**Your assignment:** What is needed is the number of lines below that contain the word "Sort", with no other output.

Saved entries
>>>
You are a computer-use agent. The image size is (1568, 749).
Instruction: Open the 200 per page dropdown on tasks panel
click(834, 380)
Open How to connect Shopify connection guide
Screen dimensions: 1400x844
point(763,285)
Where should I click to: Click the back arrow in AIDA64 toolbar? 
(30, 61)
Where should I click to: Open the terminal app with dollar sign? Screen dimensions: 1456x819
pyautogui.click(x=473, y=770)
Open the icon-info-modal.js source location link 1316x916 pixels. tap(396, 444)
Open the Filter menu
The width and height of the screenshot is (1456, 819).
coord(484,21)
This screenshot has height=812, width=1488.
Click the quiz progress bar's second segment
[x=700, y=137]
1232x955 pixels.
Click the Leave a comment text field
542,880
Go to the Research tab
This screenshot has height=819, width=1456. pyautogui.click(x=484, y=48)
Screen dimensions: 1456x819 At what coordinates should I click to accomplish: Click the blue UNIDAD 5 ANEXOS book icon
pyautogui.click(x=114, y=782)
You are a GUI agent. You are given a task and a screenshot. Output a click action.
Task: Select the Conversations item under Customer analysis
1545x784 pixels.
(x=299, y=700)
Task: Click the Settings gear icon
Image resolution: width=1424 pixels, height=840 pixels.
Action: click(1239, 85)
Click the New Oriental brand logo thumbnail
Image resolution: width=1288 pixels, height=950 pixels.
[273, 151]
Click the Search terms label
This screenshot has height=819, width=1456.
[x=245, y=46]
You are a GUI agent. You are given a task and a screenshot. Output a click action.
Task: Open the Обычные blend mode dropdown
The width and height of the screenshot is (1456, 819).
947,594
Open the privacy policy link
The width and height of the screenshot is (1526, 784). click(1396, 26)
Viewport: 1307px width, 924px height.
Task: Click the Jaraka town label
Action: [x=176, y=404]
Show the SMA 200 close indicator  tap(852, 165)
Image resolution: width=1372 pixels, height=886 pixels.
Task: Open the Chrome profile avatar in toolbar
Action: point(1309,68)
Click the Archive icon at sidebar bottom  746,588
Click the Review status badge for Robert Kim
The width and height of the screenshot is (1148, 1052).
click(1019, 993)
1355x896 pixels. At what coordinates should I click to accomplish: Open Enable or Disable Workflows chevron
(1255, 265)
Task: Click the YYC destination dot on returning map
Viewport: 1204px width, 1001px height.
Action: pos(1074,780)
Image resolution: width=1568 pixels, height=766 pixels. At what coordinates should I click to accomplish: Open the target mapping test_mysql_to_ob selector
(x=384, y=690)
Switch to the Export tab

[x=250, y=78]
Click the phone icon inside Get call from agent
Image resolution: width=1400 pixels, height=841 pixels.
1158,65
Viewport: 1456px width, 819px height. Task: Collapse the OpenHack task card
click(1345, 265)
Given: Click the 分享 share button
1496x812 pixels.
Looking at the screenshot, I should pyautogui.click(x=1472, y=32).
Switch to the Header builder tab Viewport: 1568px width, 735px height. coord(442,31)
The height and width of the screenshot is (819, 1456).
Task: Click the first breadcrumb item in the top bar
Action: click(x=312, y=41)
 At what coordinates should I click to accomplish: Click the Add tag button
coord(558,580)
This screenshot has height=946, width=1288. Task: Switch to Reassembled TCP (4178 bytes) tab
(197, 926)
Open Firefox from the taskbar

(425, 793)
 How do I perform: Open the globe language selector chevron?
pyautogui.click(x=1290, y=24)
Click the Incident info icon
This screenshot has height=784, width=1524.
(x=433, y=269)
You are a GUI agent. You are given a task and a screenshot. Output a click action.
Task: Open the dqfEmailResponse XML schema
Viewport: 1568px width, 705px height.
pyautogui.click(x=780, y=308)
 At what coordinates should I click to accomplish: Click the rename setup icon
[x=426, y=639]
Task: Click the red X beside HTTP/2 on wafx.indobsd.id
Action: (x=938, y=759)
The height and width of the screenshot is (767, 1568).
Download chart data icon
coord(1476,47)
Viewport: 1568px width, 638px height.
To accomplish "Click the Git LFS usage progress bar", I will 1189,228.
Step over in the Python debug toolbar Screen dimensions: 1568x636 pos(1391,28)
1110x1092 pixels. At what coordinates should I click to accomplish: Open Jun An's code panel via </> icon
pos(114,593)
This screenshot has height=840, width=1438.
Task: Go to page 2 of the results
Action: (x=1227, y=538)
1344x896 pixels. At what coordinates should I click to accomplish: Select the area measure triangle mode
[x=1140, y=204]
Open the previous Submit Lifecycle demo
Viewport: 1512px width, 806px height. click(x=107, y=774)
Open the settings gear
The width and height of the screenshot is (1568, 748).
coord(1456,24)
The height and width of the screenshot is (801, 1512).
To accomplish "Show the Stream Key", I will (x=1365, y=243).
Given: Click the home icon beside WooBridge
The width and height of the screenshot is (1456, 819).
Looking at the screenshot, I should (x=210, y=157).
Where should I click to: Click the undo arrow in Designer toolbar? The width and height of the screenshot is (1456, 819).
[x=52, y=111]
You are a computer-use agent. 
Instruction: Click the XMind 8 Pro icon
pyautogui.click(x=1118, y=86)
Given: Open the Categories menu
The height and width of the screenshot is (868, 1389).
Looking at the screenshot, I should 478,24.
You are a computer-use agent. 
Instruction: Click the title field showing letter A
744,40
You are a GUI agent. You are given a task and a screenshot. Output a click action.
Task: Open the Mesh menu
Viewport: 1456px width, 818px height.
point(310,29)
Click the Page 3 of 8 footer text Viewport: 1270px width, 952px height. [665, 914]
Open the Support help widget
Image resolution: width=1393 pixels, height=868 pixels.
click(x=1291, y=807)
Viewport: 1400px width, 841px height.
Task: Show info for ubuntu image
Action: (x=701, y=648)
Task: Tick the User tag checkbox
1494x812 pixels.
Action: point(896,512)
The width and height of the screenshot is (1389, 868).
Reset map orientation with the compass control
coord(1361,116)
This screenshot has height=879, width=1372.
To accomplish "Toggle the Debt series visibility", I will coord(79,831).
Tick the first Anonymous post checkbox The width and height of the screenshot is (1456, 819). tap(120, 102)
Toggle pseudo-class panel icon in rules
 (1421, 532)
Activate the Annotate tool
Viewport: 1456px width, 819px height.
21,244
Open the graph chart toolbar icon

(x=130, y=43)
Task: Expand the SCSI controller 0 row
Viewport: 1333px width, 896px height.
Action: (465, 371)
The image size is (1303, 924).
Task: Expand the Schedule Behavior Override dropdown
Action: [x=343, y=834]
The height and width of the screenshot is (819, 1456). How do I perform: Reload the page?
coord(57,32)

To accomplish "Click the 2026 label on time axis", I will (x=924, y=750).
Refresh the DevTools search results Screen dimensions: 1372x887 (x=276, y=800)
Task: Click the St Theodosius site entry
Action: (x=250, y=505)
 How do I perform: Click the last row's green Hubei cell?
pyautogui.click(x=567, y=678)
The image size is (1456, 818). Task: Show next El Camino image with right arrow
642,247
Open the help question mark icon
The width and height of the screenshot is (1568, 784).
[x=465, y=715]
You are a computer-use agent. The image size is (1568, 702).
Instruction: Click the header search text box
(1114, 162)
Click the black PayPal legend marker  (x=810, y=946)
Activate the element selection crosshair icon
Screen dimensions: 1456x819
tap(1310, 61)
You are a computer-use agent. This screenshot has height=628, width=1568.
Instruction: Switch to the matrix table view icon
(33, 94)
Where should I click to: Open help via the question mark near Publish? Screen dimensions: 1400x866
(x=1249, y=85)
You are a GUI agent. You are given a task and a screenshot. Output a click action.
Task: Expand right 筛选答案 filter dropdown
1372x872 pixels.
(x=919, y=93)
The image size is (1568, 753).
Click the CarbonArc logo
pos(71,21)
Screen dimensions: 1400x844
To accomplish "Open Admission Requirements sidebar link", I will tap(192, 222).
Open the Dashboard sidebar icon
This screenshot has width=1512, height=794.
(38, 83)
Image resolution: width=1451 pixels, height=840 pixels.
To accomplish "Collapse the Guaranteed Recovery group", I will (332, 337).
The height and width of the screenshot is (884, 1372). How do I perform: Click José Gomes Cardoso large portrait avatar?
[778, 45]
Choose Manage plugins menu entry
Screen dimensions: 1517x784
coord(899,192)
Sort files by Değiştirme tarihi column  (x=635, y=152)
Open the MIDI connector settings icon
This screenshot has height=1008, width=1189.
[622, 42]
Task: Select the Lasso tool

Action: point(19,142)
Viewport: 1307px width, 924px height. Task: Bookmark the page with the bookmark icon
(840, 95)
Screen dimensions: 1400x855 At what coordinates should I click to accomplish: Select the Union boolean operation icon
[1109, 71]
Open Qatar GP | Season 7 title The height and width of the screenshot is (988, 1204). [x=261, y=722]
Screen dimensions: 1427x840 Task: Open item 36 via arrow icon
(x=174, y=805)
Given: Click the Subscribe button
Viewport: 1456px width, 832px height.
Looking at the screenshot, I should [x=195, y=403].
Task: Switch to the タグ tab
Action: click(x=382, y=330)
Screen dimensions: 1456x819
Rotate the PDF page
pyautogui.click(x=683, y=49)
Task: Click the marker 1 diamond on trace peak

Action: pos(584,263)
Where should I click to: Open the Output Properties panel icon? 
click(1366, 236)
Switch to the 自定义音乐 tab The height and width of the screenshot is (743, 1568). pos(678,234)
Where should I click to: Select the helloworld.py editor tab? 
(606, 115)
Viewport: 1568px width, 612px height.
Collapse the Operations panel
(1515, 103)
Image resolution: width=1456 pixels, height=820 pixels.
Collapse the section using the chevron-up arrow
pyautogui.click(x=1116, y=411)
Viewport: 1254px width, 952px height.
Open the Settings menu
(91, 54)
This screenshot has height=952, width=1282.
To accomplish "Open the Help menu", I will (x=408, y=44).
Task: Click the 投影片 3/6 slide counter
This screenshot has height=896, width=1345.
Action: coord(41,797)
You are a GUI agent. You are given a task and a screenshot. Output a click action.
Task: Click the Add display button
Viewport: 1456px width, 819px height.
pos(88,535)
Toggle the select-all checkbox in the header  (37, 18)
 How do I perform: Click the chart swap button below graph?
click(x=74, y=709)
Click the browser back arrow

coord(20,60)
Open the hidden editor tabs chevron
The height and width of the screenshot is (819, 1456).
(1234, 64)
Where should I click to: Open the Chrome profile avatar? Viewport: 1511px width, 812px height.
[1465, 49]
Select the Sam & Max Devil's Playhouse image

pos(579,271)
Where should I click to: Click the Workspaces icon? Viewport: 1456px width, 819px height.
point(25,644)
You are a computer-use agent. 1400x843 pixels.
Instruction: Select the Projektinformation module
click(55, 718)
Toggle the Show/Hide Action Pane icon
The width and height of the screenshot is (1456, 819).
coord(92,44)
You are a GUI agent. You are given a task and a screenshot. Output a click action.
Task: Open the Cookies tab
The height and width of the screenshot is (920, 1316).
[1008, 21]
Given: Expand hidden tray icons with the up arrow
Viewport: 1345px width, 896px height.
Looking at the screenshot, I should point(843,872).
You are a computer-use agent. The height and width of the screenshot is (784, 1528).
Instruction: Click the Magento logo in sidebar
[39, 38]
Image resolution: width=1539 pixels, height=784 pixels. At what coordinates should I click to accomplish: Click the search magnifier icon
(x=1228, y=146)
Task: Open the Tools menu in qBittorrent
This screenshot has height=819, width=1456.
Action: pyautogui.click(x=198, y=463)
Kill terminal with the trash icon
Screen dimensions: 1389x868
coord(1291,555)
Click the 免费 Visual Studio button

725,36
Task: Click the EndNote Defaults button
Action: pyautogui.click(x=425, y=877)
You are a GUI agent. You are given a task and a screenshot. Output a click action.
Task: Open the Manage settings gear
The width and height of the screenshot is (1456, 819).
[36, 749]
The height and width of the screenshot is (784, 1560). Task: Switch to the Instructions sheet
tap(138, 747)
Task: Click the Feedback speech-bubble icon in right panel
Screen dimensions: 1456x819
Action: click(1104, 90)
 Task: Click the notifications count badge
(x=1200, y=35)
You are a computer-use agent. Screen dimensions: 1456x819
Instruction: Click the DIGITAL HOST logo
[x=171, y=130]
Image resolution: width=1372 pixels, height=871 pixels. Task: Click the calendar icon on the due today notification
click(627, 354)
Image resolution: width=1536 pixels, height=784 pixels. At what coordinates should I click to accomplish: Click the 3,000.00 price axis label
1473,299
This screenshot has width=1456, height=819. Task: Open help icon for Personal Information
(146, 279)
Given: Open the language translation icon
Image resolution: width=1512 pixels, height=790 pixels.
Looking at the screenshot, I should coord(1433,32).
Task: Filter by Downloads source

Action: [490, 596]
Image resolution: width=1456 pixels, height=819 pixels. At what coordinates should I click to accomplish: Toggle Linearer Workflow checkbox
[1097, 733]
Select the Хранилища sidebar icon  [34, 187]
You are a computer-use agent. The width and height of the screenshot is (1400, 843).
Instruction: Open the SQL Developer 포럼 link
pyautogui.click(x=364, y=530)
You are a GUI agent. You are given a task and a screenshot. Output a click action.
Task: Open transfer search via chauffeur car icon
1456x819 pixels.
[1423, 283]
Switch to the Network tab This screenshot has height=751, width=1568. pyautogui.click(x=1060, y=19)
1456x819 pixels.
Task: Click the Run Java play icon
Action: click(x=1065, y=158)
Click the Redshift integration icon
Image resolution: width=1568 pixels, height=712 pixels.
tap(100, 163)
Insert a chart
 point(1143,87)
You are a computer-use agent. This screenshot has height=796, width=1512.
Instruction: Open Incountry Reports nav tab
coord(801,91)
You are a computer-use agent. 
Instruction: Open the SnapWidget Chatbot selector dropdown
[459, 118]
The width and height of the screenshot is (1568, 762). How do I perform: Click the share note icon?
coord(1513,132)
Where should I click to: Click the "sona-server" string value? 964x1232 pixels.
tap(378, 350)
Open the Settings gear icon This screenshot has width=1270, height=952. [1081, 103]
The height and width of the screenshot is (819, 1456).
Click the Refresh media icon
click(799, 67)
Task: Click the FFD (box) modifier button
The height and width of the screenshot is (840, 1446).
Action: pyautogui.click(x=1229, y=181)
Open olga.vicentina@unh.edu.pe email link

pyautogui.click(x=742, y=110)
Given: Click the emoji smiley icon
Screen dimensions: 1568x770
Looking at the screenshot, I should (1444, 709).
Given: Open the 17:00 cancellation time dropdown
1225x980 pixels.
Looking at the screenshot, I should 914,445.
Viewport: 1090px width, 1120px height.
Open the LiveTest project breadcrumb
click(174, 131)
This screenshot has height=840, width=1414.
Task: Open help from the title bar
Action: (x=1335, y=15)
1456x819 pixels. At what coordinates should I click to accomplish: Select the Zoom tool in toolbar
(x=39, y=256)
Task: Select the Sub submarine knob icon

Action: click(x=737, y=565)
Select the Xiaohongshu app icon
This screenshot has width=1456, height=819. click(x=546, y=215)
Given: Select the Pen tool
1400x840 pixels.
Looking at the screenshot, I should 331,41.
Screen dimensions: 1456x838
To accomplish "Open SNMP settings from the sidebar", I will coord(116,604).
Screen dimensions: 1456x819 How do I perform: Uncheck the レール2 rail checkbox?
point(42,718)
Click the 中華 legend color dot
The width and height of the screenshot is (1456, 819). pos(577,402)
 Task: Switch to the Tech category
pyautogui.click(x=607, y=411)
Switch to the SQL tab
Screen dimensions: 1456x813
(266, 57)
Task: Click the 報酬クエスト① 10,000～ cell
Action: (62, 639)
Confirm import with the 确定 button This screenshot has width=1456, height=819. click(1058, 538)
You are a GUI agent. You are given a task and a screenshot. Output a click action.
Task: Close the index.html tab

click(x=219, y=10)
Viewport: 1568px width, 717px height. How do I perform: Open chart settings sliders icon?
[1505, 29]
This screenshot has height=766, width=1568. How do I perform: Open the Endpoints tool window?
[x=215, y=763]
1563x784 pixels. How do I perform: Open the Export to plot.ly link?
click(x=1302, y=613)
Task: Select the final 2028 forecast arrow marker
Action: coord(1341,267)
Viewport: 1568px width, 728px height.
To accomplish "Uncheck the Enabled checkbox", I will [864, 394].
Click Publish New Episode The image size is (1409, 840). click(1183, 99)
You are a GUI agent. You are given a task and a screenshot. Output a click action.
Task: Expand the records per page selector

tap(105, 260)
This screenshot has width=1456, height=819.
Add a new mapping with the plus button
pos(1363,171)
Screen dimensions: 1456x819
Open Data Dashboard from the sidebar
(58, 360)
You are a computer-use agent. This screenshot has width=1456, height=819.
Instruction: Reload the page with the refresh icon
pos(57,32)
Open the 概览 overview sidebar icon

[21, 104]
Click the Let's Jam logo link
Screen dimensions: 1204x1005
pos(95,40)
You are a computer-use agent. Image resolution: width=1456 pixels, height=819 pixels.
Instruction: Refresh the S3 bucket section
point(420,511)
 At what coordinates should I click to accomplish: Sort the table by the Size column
<<<
**Solution to this exercise:** 2